* Exercise directions
Recast everything from the first line down to the line containing "[x=77, y=62]" as a numbered list, leaving out blank lines.

* Raw data
__________________________________________________
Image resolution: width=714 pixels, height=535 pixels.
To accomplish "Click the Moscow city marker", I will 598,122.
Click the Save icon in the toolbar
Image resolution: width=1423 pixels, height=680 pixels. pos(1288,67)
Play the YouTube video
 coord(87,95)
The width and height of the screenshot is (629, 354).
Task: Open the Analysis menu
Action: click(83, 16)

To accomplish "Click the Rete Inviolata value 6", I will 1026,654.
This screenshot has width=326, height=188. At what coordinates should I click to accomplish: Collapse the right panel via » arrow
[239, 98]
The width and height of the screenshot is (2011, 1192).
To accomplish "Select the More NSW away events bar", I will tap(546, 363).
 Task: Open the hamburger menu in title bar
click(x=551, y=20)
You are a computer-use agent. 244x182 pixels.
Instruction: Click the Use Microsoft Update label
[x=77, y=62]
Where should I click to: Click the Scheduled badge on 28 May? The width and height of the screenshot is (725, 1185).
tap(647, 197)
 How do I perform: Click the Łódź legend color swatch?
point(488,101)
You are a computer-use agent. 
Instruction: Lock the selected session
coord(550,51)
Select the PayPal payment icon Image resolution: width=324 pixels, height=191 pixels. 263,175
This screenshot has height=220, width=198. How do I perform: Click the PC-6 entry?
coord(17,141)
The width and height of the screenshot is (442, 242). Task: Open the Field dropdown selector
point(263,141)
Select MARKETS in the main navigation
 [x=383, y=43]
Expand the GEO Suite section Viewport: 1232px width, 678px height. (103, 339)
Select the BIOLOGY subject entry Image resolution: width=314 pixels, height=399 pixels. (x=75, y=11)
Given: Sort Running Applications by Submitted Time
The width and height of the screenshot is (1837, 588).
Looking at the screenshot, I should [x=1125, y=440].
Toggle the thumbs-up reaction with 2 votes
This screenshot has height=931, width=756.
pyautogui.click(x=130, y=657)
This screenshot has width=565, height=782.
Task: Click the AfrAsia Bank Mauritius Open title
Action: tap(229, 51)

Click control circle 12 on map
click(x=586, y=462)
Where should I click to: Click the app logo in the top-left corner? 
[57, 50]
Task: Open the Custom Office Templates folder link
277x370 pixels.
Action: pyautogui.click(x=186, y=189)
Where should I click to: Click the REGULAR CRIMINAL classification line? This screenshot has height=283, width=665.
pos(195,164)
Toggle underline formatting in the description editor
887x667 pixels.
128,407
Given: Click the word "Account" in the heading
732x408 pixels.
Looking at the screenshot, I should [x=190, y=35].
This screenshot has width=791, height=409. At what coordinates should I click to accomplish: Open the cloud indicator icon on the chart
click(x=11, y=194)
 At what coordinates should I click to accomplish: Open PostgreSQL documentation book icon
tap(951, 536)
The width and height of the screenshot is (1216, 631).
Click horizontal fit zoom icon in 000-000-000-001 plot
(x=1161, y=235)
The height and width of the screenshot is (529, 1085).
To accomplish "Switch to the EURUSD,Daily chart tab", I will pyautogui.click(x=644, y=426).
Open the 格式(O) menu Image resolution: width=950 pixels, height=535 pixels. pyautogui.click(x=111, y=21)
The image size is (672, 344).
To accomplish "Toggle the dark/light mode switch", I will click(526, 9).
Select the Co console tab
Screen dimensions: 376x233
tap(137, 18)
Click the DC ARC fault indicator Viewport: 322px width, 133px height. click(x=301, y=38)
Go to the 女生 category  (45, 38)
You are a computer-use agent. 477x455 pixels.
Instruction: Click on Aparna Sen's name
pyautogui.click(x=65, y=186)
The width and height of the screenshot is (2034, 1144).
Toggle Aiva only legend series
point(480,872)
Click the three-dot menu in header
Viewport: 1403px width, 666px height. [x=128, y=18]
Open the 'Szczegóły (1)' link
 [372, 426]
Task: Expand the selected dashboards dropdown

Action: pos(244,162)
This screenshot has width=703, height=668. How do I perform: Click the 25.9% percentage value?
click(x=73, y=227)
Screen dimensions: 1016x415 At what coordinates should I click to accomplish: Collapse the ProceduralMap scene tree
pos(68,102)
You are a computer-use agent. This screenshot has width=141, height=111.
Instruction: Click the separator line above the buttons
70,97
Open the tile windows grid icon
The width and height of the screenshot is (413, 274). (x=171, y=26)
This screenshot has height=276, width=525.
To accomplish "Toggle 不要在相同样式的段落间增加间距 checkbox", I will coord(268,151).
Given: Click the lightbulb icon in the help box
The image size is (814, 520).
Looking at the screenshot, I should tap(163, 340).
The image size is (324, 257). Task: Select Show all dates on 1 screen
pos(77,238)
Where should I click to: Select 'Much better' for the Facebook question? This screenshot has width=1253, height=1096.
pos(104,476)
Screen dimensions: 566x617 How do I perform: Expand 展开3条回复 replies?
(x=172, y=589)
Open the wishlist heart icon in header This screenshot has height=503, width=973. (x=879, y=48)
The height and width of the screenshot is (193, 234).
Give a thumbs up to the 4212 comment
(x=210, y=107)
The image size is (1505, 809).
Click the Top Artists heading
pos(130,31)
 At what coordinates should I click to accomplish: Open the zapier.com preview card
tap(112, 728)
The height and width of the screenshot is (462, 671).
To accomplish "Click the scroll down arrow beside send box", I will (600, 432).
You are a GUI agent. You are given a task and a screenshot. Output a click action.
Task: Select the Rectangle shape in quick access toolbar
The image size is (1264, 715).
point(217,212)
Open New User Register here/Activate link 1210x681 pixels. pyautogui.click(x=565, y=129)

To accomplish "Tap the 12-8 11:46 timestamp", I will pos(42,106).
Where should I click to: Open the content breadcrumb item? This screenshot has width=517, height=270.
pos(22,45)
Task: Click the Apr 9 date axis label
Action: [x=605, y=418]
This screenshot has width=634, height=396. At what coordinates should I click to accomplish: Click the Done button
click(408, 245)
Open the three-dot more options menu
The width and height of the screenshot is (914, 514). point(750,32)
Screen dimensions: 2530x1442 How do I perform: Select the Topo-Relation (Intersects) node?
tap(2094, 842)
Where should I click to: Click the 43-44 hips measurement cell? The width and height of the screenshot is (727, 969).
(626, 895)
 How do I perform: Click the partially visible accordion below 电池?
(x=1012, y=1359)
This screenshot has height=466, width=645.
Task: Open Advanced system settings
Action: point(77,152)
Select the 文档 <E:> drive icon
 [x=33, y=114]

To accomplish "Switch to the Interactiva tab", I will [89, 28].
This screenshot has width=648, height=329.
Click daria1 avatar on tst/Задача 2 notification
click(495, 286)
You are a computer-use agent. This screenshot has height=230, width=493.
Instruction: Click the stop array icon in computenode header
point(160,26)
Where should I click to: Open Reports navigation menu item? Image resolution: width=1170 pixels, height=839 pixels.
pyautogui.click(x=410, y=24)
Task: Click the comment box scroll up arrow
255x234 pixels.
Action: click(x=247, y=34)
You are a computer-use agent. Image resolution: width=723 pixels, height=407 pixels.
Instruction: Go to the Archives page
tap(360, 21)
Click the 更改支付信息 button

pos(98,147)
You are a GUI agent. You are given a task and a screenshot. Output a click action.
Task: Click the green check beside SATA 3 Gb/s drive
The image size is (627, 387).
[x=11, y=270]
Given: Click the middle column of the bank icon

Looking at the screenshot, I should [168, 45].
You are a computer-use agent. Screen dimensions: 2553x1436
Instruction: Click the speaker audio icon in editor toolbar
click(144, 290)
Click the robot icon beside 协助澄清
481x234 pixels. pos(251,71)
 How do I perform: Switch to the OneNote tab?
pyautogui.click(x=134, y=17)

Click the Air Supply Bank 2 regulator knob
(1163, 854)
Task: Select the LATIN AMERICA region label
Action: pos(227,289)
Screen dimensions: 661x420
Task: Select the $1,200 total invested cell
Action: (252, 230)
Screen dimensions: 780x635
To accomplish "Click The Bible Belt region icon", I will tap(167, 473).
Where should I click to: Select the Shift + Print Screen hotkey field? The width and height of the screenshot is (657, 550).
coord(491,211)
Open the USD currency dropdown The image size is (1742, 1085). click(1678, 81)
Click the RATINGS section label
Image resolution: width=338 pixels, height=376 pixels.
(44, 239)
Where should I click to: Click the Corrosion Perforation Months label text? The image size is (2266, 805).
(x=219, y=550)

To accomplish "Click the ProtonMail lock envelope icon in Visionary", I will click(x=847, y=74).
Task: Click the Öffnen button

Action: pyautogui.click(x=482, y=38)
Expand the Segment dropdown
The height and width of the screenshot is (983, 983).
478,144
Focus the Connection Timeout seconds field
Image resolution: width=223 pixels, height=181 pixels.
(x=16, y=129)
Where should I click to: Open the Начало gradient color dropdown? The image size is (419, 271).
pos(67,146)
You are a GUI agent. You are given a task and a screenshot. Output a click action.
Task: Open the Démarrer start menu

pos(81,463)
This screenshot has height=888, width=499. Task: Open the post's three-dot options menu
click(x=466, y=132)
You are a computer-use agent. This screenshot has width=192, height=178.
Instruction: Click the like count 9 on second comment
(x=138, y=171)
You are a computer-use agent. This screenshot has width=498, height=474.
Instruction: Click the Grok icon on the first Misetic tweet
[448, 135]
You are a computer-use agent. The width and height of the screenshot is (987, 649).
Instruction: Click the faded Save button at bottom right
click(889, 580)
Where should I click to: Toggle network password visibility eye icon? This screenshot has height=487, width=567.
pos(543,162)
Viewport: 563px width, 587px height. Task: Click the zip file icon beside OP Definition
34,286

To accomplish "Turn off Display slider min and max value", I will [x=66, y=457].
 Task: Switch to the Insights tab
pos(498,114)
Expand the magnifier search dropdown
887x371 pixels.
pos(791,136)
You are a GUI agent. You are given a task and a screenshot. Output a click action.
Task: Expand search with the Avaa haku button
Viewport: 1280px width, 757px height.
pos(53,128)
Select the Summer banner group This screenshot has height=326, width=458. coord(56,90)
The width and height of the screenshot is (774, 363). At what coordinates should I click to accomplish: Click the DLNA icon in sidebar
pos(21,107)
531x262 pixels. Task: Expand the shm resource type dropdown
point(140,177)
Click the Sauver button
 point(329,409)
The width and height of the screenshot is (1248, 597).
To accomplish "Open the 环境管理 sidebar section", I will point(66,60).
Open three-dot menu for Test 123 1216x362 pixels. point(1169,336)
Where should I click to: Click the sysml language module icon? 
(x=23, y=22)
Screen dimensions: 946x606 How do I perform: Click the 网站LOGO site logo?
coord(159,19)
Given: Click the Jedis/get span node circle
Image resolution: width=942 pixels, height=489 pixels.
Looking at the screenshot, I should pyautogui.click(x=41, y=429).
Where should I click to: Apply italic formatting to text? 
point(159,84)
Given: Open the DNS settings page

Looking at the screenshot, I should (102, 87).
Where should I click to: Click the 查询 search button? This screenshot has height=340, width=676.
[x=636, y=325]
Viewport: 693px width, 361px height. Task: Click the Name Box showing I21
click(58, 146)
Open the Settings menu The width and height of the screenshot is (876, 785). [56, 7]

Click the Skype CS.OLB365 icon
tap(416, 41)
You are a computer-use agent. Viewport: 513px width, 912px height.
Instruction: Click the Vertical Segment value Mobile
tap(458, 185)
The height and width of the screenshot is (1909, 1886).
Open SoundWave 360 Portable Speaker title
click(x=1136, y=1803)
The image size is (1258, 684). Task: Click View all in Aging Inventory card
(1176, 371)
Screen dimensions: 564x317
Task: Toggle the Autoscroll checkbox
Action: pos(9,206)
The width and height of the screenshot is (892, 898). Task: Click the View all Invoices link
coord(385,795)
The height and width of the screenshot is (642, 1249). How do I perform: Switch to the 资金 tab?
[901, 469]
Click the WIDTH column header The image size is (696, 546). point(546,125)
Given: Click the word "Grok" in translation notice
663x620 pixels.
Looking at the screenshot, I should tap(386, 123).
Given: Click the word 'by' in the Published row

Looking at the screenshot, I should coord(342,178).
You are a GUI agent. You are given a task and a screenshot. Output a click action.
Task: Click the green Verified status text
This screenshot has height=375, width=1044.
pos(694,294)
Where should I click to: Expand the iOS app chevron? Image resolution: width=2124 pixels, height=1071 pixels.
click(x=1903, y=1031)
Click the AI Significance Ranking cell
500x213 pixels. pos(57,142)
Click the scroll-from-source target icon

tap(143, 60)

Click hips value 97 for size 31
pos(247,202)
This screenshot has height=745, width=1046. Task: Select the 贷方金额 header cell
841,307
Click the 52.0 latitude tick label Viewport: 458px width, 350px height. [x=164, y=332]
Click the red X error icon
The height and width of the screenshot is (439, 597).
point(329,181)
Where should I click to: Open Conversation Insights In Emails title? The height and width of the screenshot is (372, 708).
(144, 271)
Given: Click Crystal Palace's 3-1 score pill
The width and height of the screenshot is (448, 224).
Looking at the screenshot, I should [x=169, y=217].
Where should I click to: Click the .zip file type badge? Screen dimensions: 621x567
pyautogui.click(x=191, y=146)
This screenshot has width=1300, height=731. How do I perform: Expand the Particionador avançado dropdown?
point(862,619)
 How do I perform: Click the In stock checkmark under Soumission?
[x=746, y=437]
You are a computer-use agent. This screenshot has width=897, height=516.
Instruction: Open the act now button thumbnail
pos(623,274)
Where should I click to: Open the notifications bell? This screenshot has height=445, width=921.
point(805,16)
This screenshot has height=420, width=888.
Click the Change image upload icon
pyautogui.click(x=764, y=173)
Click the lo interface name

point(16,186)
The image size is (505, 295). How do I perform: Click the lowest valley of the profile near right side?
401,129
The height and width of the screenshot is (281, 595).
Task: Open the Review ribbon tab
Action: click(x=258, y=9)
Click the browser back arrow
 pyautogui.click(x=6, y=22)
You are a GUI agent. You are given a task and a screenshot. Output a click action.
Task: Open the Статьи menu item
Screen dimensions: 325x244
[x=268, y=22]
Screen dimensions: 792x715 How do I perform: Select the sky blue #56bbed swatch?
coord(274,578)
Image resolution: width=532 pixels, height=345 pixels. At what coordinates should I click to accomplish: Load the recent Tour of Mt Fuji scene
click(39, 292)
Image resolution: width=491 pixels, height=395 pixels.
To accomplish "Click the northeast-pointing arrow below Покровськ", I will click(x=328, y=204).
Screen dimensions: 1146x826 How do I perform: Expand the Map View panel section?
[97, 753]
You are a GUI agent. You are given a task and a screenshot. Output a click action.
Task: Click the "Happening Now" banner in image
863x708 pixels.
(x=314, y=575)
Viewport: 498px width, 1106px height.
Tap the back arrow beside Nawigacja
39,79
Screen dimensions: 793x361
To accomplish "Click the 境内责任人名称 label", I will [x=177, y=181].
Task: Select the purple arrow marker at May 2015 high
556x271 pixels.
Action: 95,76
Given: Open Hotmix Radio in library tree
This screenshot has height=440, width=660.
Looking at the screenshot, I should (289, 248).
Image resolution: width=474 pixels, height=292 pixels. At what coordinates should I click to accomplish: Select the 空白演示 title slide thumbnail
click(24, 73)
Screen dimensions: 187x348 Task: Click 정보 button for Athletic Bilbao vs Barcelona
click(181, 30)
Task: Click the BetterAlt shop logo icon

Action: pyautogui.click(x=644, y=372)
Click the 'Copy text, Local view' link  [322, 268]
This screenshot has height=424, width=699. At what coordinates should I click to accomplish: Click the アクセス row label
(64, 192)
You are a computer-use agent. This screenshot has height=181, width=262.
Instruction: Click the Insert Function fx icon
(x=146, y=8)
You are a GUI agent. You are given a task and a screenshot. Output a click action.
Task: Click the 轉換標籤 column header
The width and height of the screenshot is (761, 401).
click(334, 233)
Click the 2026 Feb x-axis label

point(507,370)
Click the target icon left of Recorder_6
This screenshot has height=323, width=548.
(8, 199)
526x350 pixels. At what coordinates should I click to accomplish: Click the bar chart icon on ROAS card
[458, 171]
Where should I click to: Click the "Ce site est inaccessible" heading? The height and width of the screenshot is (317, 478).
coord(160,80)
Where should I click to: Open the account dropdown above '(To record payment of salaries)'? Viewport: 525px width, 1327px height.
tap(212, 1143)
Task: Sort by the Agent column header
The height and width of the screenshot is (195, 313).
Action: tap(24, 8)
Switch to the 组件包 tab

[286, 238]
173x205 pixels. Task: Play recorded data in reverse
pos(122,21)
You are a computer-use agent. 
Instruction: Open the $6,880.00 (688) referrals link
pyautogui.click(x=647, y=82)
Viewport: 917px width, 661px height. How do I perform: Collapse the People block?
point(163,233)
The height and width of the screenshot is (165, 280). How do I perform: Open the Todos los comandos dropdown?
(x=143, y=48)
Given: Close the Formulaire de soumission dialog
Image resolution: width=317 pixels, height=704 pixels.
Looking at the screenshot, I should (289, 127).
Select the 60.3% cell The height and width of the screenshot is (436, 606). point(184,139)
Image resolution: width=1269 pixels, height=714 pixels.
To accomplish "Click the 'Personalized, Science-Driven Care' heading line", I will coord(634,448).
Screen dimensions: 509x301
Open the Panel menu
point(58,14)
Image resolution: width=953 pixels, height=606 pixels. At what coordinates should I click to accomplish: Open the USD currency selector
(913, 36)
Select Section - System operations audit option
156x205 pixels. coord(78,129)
__________________________________________________
* Solved problem
1. Image resolution: width=714 pixels, height=535 pixels.
2. To accomplish "Click the Moscow city marker", I will 598,122.
3. Click the Save icon in the toolbar
4. Image resolution: width=1423 pixels, height=680 pixels. pos(1288,67)
5. Play the YouTube video
6.  coord(87,95)
7. The width and height of the screenshot is (629, 354).
8. Task: Open the Analysis menu
9. Action: click(83, 16)
10. To accomplish "Click the Rete Inviolata value 6", I will 1026,654.
11. This screenshot has width=326, height=188. At what coordinates should I click to accomplish: Collapse the right panel via » arrow
12. [239, 98]
13. The width and height of the screenshot is (2011, 1192).
14. To accomplish "Select the More NSW away events bar", I will tap(546, 363).
15.  Task: Open the hamburger menu in title bar
16. click(x=551, y=20)
17. You are a computer-use agent. 244x182 pixels.
18. Instruction: Click the Use Microsoft Update label
19. [x=77, y=62]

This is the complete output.